INSTRUCTIONS FOR THE TASK –
Once the line containing "The image size is (987, 463)." has been copied, stop; copy every line before it exactly, beginning with the first line of the material below.

DATASET RECORDS –
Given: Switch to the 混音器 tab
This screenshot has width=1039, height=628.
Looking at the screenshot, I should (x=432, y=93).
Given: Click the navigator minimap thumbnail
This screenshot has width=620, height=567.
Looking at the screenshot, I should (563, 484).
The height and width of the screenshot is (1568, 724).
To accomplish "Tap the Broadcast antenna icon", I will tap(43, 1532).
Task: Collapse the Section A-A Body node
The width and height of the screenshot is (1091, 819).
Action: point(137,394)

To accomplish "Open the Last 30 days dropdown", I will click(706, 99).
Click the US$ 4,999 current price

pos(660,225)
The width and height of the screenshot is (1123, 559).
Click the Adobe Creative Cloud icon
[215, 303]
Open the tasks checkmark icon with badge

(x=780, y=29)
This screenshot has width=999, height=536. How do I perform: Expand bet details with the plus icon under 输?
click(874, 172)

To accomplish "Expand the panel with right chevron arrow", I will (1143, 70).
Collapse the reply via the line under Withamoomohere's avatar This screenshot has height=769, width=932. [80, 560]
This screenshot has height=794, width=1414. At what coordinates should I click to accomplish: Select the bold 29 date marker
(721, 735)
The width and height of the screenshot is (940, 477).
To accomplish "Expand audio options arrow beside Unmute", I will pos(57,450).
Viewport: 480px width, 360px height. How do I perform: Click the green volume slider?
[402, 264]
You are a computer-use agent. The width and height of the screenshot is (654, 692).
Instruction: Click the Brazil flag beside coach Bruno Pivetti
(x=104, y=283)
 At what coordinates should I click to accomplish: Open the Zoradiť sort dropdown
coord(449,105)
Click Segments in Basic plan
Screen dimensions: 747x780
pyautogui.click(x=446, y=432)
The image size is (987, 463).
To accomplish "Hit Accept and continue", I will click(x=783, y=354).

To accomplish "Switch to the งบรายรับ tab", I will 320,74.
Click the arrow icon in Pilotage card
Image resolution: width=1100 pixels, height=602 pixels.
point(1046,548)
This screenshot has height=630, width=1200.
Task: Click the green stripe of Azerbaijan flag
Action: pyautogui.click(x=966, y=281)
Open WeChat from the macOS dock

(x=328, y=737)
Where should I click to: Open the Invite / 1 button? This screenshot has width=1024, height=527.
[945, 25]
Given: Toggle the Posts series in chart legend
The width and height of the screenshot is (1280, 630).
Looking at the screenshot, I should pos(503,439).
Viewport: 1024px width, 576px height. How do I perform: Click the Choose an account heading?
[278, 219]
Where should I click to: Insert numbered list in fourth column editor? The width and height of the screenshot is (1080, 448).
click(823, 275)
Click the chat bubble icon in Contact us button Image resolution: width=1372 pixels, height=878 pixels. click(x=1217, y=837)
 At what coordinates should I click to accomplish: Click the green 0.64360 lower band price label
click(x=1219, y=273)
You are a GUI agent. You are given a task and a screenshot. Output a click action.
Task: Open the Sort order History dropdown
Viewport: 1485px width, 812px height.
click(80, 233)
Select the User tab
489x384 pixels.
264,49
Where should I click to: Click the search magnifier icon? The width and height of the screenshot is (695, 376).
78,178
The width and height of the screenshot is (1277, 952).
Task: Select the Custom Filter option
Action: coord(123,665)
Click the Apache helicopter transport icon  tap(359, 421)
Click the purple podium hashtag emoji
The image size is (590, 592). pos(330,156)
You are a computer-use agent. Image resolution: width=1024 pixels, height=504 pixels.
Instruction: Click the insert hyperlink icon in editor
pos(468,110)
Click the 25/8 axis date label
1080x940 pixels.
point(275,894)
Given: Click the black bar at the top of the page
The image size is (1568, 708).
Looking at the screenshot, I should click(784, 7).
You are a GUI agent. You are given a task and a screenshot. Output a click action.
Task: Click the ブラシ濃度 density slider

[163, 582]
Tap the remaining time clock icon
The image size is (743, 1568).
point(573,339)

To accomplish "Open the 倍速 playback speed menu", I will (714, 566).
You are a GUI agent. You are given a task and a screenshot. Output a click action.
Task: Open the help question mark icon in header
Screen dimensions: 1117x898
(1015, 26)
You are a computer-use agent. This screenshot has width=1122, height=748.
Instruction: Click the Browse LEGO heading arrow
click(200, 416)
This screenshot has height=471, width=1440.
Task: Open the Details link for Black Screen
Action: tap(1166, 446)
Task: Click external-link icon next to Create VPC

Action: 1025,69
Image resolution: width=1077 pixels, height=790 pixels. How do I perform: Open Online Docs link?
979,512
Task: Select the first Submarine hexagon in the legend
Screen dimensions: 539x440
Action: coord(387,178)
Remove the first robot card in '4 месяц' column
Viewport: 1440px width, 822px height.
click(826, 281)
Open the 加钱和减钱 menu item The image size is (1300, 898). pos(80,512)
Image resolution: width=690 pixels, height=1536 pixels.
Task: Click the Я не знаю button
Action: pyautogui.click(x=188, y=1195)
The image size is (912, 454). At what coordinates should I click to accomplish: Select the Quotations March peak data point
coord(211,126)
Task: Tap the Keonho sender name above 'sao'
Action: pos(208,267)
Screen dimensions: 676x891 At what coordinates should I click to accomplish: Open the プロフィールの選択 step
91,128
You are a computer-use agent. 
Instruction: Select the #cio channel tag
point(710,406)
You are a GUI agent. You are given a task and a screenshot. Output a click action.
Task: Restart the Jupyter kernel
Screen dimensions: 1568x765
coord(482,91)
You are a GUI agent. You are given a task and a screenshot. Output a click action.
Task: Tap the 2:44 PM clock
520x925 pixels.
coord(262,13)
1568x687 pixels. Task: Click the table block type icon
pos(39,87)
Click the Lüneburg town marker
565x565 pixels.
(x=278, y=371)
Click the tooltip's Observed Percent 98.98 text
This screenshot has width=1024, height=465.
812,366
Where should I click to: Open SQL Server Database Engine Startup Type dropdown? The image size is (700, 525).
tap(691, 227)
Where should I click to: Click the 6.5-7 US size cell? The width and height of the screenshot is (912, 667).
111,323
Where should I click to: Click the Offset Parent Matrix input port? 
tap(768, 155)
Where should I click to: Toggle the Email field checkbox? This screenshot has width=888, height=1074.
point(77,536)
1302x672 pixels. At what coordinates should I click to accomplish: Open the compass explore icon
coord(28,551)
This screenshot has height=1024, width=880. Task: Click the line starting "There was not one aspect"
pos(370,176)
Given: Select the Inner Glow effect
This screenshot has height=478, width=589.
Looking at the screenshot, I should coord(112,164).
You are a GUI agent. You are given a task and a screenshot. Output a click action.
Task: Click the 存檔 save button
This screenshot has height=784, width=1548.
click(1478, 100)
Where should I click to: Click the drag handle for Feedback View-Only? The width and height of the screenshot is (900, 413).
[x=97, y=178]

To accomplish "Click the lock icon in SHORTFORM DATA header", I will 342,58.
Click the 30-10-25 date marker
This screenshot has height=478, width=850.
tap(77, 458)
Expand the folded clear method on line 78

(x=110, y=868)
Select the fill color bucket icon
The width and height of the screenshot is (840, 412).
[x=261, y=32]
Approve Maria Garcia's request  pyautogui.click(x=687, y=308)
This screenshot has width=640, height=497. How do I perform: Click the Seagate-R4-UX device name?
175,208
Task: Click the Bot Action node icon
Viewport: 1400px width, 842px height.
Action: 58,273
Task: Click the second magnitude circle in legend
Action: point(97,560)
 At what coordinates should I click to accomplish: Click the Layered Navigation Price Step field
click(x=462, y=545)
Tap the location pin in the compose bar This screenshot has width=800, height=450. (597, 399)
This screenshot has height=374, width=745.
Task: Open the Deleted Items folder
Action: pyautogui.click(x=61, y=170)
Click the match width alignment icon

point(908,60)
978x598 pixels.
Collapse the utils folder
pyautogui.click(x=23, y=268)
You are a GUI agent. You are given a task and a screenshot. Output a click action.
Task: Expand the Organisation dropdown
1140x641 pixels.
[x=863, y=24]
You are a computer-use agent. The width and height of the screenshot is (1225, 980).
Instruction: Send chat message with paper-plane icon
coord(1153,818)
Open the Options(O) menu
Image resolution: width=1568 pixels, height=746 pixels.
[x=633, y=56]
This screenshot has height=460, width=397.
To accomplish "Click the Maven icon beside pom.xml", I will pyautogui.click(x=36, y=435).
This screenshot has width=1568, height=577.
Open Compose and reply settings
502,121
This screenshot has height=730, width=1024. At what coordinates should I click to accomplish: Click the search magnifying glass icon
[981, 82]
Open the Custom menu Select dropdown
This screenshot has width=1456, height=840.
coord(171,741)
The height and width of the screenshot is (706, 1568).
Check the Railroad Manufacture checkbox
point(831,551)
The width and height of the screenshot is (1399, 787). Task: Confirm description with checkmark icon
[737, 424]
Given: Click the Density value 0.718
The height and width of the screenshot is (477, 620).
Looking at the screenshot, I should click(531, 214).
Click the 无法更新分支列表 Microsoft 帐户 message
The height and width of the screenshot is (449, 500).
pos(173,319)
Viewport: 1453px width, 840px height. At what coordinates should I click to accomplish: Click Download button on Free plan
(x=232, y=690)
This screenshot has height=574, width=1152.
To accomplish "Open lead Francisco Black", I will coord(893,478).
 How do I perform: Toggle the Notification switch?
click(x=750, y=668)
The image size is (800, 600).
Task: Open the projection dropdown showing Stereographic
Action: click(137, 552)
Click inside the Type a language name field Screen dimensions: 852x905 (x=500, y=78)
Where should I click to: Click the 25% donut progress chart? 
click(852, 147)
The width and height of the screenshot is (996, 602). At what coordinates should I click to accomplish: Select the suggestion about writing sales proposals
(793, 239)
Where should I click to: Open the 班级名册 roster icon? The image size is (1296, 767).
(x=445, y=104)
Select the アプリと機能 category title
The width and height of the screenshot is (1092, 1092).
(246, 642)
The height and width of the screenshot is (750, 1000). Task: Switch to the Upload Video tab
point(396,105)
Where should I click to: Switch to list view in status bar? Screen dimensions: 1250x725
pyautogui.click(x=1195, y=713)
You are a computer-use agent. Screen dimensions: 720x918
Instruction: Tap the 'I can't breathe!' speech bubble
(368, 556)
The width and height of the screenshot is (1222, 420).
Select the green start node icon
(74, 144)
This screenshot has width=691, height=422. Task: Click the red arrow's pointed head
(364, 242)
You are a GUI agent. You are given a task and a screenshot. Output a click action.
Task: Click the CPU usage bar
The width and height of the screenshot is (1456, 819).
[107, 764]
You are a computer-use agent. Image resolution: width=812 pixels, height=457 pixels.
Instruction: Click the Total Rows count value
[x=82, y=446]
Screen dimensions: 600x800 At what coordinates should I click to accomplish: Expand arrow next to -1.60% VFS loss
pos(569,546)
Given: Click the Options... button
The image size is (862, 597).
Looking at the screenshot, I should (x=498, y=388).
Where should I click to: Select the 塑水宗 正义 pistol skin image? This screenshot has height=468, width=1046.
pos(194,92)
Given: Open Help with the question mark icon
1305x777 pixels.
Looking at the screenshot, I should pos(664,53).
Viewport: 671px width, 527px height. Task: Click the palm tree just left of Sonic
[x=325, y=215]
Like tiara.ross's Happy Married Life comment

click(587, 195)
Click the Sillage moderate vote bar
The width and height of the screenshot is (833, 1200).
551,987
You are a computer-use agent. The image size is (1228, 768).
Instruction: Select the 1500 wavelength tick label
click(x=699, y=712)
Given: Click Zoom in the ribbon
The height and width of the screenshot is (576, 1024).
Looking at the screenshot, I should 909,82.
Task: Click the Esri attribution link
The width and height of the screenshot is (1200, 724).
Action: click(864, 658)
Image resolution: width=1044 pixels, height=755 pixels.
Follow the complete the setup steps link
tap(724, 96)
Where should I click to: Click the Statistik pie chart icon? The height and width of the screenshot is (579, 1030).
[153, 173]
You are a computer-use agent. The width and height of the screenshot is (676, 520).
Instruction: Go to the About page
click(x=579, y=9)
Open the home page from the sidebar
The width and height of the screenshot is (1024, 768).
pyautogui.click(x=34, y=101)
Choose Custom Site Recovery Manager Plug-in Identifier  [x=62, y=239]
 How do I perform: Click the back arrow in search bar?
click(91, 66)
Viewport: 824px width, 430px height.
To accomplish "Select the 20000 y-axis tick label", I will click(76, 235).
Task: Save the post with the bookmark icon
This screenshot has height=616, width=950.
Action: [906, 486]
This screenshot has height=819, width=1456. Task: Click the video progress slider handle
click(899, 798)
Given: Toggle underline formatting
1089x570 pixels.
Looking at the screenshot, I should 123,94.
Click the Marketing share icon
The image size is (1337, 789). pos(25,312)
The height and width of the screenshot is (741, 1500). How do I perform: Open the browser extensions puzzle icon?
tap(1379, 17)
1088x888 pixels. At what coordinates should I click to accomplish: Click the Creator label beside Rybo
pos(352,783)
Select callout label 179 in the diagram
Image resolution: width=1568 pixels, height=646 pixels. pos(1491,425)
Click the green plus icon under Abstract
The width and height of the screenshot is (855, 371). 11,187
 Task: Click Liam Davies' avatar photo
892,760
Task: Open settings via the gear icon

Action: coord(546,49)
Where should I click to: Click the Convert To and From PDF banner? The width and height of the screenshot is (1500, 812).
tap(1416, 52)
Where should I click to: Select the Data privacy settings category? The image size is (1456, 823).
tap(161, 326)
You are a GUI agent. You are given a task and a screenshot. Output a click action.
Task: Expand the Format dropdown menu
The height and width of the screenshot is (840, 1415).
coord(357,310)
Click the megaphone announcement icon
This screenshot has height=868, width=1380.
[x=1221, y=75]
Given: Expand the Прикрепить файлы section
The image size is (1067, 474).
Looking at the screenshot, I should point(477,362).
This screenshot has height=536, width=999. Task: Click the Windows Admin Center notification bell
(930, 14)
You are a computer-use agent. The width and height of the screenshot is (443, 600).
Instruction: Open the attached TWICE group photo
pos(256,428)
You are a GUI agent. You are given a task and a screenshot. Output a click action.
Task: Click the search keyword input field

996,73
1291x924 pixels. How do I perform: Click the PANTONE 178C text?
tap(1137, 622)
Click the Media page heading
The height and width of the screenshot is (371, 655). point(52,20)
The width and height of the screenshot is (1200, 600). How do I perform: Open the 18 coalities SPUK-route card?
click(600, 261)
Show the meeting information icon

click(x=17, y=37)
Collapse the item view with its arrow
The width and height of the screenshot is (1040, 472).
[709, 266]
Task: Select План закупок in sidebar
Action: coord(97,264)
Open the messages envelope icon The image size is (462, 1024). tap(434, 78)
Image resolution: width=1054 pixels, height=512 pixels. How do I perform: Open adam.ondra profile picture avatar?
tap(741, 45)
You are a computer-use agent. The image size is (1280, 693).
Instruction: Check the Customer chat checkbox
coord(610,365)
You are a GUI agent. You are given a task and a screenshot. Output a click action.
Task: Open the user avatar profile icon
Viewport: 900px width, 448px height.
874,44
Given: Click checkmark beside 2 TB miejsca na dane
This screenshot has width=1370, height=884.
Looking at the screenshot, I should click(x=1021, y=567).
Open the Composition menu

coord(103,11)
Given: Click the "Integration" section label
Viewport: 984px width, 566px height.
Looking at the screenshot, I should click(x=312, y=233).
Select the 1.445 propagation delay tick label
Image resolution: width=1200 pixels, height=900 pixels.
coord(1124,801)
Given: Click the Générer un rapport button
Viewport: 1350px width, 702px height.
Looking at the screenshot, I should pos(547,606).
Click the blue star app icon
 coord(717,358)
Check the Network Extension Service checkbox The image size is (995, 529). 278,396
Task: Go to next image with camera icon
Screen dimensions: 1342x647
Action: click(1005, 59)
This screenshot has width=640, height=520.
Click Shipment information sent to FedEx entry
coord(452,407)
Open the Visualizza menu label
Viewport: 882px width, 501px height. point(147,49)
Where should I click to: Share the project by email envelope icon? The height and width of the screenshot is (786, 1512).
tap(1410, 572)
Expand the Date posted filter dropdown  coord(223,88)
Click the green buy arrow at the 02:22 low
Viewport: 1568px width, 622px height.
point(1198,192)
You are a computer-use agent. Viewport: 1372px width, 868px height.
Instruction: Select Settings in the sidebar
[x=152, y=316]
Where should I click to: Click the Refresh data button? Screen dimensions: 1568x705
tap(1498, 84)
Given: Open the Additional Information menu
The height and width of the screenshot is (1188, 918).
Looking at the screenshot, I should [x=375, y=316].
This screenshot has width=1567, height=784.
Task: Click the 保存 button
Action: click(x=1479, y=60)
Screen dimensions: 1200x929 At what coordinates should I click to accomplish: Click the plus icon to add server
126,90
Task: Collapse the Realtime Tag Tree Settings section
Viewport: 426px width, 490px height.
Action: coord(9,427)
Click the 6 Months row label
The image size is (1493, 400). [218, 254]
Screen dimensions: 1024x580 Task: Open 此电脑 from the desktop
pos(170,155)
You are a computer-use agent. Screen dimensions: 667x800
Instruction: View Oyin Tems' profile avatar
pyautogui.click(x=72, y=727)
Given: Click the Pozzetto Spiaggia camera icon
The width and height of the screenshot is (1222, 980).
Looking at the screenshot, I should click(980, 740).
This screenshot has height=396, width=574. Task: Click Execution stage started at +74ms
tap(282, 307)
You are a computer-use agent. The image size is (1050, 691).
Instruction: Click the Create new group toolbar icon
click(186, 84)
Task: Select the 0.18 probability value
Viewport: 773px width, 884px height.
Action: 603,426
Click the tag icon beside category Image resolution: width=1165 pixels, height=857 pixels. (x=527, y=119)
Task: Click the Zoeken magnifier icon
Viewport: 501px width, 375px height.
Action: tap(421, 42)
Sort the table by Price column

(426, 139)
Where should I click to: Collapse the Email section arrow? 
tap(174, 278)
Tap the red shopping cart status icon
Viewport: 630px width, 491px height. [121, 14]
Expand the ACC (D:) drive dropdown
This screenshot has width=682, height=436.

EXERCISE RESULT –
Given: Switch to the 混音器 tab
This screenshot has width=1039, height=628.
Looking at the screenshot, I should (x=432, y=93).
Given: Click the navigator minimap thumbnail
This screenshot has width=620, height=567.
Looking at the screenshot, I should (563, 484).
The height and width of the screenshot is (1568, 724).
To accomplish "Tap the Broadcast antenna icon", I will tap(43, 1532).
Task: Collapse the Section A-A Body node
The width and height of the screenshot is (1091, 819).
Action: point(137,394)

To accomplish "Open the Last 30 days dropdown", I will click(706, 99).
Click the US$ 4,999 current price

pos(660,225)
The width and height of the screenshot is (1123, 559).
Click the Adobe Creative Cloud icon
[215, 303]
Open the tasks checkmark icon with badge

(x=780, y=29)
This screenshot has width=999, height=536. How do I perform: Expand bet details with the plus icon under 输?
click(874, 172)

To accomplish "Expand the panel with right chevron arrow", I will (1143, 70).
Collapse the reply via the line under Withamoomohere's avatar This screenshot has height=769, width=932. [80, 560]
This screenshot has height=794, width=1414. At what coordinates should I click to accomplish: Select the bold 29 date marker
(721, 735)
The width and height of the screenshot is (940, 477).
To accomplish "Expand audio options arrow beside Unmute", I will pos(57,450).
Viewport: 480px width, 360px height. How do I perform: Click the green volume slider?
[402, 264]
You are a computer-use agent. The width and height of the screenshot is (654, 692).
Instruction: Click the Brazil flag beside coach Bruno Pivetti
(x=104, y=283)
 At what coordinates should I click to accomplish: Open the Zoradiť sort dropdown
coord(449,105)
Click Segments in Basic plan
Screen dimensions: 747x780
pyautogui.click(x=446, y=432)
The image size is (987, 463).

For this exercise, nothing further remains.